An analysis of the relevant provisions of the Act and the Rules would thus show that--

(1) no prospecting licence shall be granted otherwise than in accordance with the provisions made under the Act and the Rules; and

(2) no prospecting licence shall be granted unless the applicant holds a certificate of approval, has produced an income-tax clearance certificate and has applied to the State Government in the prescribed form and the said application is accompanied by the prescribed fee.

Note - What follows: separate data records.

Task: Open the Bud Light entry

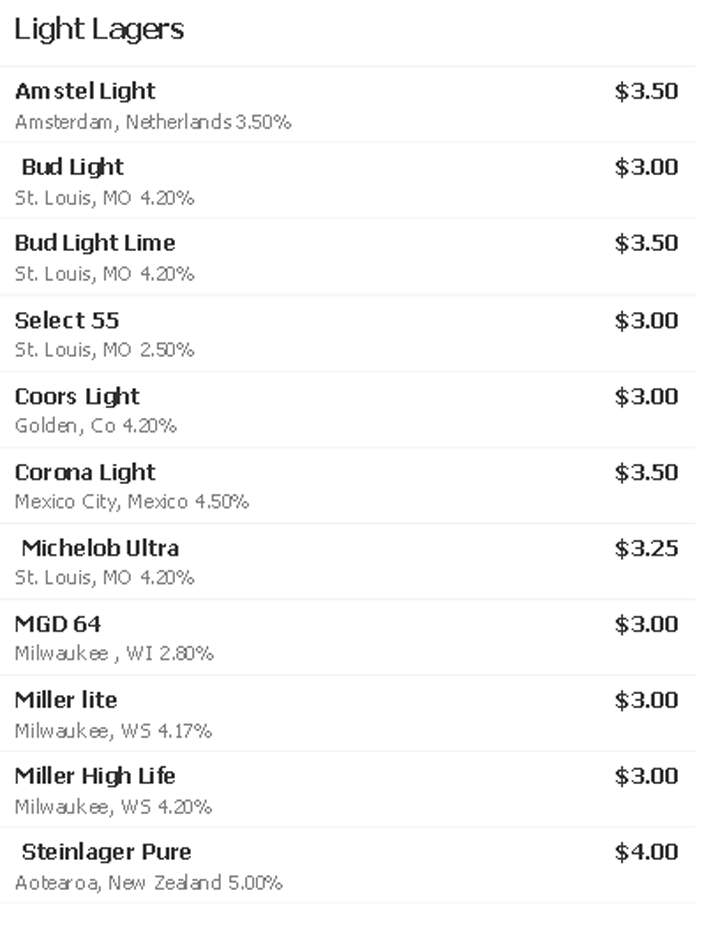Action: [x=348, y=181]
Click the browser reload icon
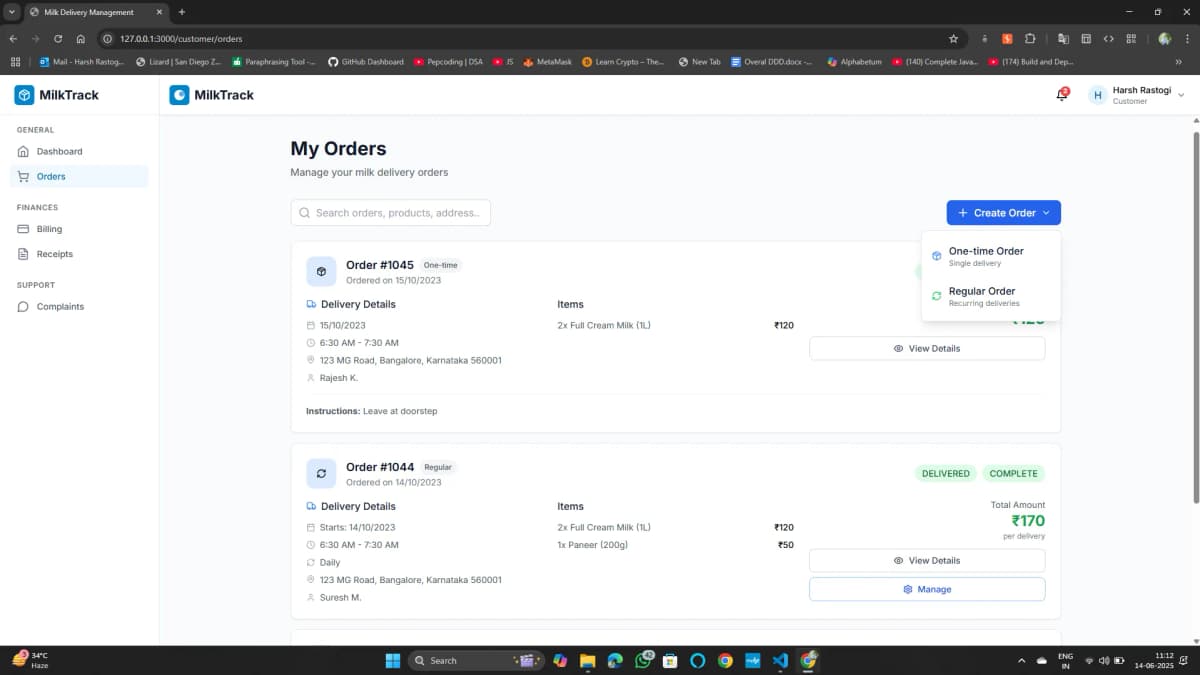 pyautogui.click(x=58, y=38)
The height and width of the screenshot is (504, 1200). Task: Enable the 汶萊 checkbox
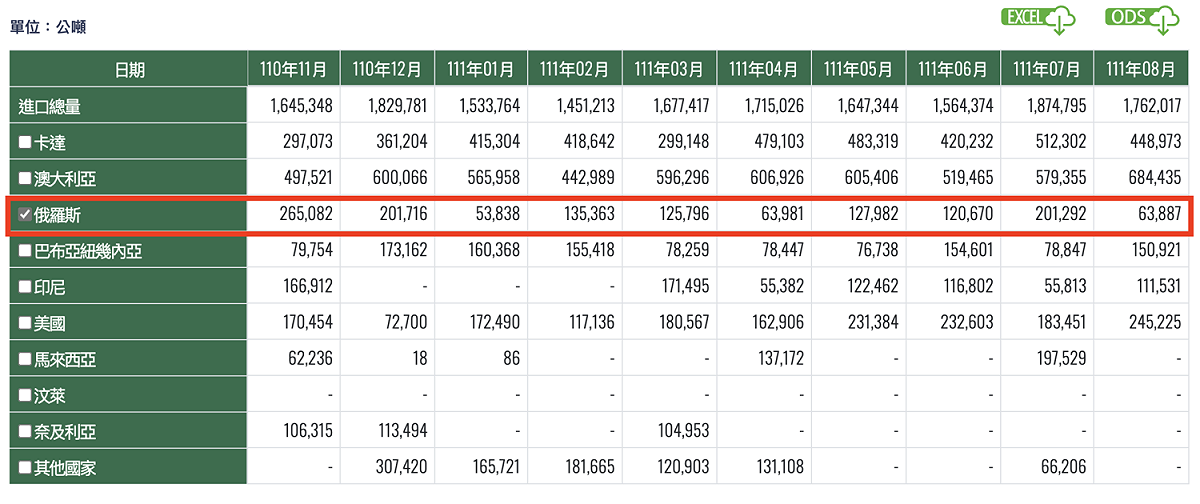[25, 396]
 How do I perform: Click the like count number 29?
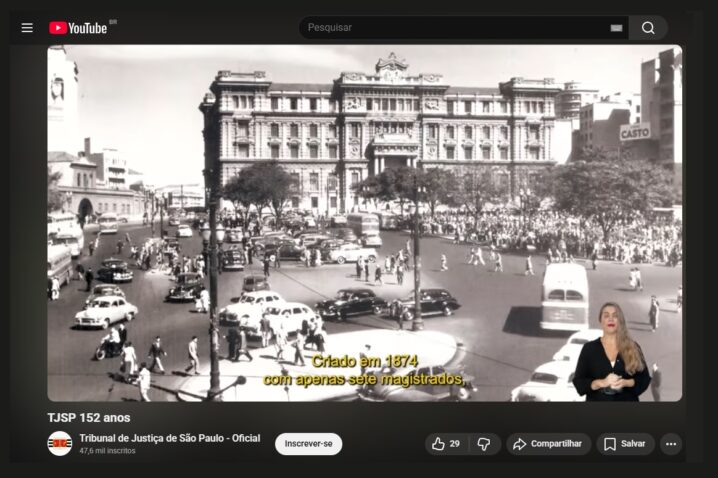(455, 444)
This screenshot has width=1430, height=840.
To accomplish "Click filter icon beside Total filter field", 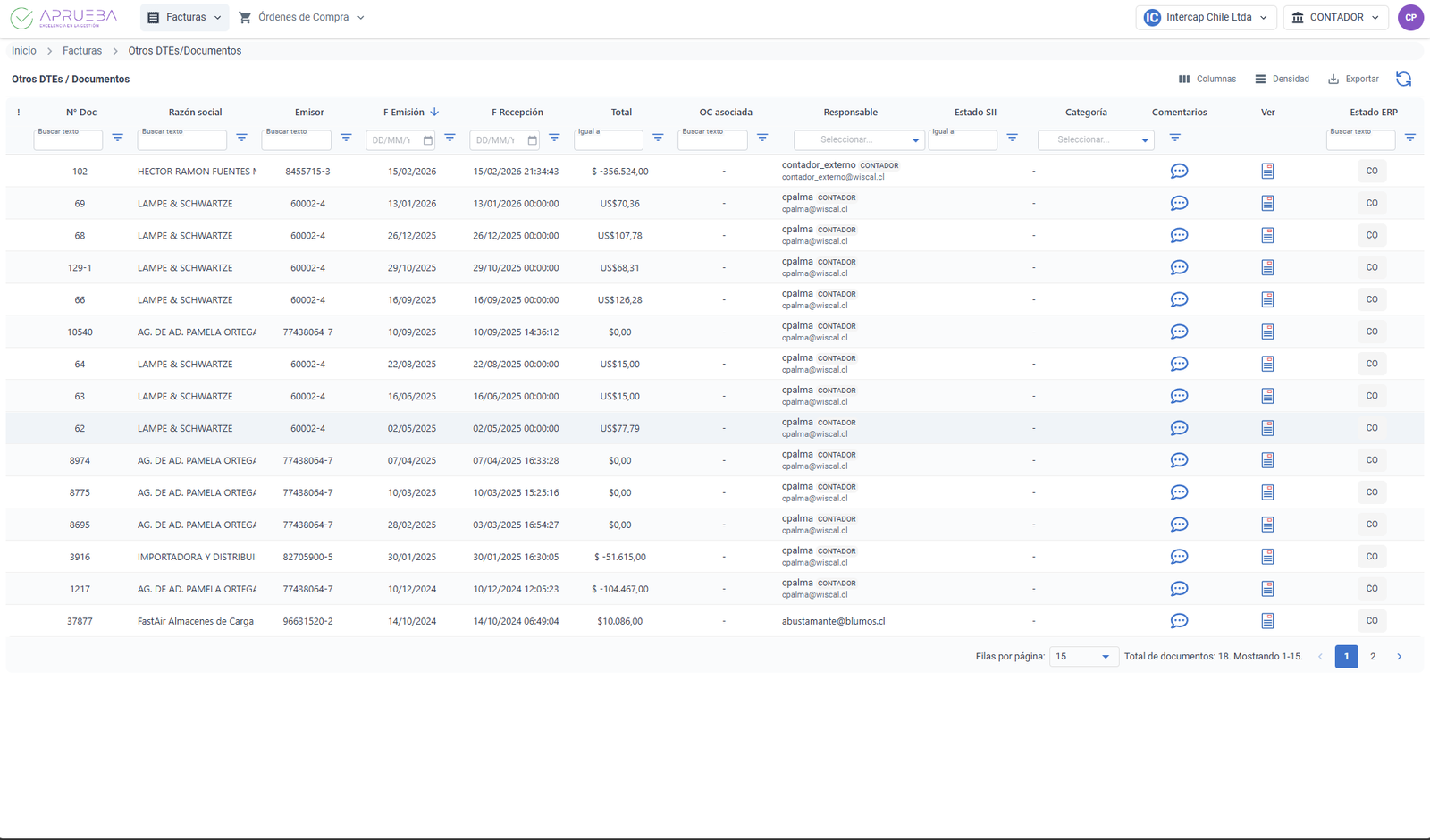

5. Section 10(1) of the Act requires that the application for a prospecting licence shall be made to the State Government in the prescribed form and shall be accompanied by the prescribed fee. Rule 9 (1) of the Rules prescribes the form and Sub-rule (2) (a) makes provision for the fee. If the application in order to be a valid one must necessarily accompany the fee prescribed in Schedule II, the application of Mediratta dated 14-10-1961 was not a valid one. What would be the fate of an application which is not, accompanied by the prescribed fee would depend upon a determination as to whether the requirement under Section 10(1) of the Act and Rule 9 (2) of the Rules is mandatory or directory. Judicial opinion is almost unanimous that language alone of the statute or the Rule would often not be decisive and regard must be had to the context, subject-matter and object of the statutory provision in question. Lord Campbell in Liverpool Borough Bank v. Turner, (1861) LJ Ch 379, said:--

'............ there is no universal rule to aid in determining whether mandatory enactments shall be considered directory only or obligatory with an implied nullification for disobedience. It is the duty of the Court to try to get at the real intention of the Legislature by carefully attending to the whole scope of the statute to be construed.'

This test has been approved by the Supreme Court in the case of H.N. Rishbud v. State of Delhi, AIR 1955 SC 196 and in many other cases thereafter. The observation in Crawford on 'Statutory Construction' (Article 261 page 516) to the following effect:

'The question as to whether a statute is mandatory or directory depends upon the intent of the Legislature and not upon the language in which the intent is clothed. The meaning and intention of the Legislature must govern, and these are to be ascertained, not only from the phraseology of the provision, but also by considering its nature, its design, and the consequences which would follow from construing it the one way or the other. ...........'

has also been accepted by the Supreme Court in State of U. P. v. Manbodhan Lal, AIR 1957 SC 912.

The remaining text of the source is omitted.